▶ WORK TO BE COMPLETED: Rewrite the rows between the line holding "Toggle the select-all" and the line holding "Click the X", inclusive, putting "profile picture" in place of "avatar icon" and leaving everything else the same.
::: MATERIAL FOR THIS EXERCISE :::
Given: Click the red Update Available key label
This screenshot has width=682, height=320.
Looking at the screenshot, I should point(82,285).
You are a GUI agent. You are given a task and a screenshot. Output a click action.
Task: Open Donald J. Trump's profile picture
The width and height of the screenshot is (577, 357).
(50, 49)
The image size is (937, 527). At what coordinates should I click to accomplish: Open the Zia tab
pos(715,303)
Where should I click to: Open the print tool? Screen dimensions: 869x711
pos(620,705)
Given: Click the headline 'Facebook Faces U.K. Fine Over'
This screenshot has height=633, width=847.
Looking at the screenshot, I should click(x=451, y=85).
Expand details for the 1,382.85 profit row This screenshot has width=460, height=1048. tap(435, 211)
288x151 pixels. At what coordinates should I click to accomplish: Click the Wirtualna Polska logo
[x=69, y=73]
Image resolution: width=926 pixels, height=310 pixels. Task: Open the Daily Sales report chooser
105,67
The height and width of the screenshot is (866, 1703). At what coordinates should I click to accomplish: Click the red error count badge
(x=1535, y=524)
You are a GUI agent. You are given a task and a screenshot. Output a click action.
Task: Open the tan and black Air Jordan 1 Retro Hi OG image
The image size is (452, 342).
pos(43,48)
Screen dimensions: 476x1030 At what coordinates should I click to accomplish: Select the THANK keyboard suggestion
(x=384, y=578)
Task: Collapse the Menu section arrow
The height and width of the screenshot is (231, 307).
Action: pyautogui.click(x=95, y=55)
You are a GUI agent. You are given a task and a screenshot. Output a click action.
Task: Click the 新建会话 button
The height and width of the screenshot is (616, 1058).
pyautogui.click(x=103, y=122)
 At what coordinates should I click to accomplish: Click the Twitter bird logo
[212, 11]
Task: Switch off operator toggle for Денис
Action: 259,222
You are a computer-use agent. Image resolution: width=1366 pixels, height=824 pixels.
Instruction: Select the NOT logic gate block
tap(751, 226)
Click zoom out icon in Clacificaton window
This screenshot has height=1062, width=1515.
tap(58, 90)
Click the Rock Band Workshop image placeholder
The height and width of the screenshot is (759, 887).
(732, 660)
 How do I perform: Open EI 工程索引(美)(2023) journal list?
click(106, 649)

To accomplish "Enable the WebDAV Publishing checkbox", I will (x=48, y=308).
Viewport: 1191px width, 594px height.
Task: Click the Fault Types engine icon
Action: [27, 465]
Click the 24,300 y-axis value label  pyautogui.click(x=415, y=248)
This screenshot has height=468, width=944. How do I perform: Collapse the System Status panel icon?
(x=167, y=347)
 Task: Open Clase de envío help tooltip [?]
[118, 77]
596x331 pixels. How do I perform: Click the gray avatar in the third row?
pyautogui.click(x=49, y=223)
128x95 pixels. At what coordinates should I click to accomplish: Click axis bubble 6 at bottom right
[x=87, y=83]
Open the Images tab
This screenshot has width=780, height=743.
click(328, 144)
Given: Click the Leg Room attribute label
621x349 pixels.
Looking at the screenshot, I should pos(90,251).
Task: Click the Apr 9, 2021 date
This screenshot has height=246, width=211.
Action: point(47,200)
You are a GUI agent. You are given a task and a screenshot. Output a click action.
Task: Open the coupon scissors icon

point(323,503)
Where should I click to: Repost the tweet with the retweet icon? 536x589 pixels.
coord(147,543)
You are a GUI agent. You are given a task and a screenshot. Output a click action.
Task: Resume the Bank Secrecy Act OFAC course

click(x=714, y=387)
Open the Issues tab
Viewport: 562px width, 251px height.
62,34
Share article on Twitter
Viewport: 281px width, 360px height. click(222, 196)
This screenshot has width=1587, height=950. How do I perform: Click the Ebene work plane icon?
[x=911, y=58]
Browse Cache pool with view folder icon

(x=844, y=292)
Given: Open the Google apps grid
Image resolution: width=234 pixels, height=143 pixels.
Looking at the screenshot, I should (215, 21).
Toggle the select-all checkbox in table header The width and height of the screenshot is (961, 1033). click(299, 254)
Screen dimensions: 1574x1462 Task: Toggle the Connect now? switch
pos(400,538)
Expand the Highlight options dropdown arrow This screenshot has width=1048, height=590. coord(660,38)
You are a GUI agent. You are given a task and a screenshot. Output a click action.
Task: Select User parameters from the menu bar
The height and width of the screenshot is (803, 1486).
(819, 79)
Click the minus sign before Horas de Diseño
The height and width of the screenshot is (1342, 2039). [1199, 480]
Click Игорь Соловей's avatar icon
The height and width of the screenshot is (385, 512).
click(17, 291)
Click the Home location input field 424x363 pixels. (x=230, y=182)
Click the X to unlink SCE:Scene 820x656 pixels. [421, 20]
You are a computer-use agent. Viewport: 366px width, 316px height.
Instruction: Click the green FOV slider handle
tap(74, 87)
:::
▶ COMPLETED EXERCISE:
Toggle the select-all checkbox in table header The width and height of the screenshot is (961, 1033). click(299, 254)
Screen dimensions: 1574x1462 Task: Toggle the Connect now? switch
pos(400,538)
Expand the Highlight options dropdown arrow This screenshot has width=1048, height=590. coord(660,38)
You are a GUI agent. You are given a task and a screenshot. Output a click action.
Task: Select User parameters from the menu bar
The height and width of the screenshot is (803, 1486).
(819, 79)
Click the minus sign before Horas de Diseño
The height and width of the screenshot is (1342, 2039). [1199, 480]
Click Игорь Соловей's profile picture
The height and width of the screenshot is (385, 512).
click(17, 291)
Click the Home location input field 424x363 pixels. (x=230, y=182)
Click the X to unlink SCE:Scene 820x656 pixels. [421, 20]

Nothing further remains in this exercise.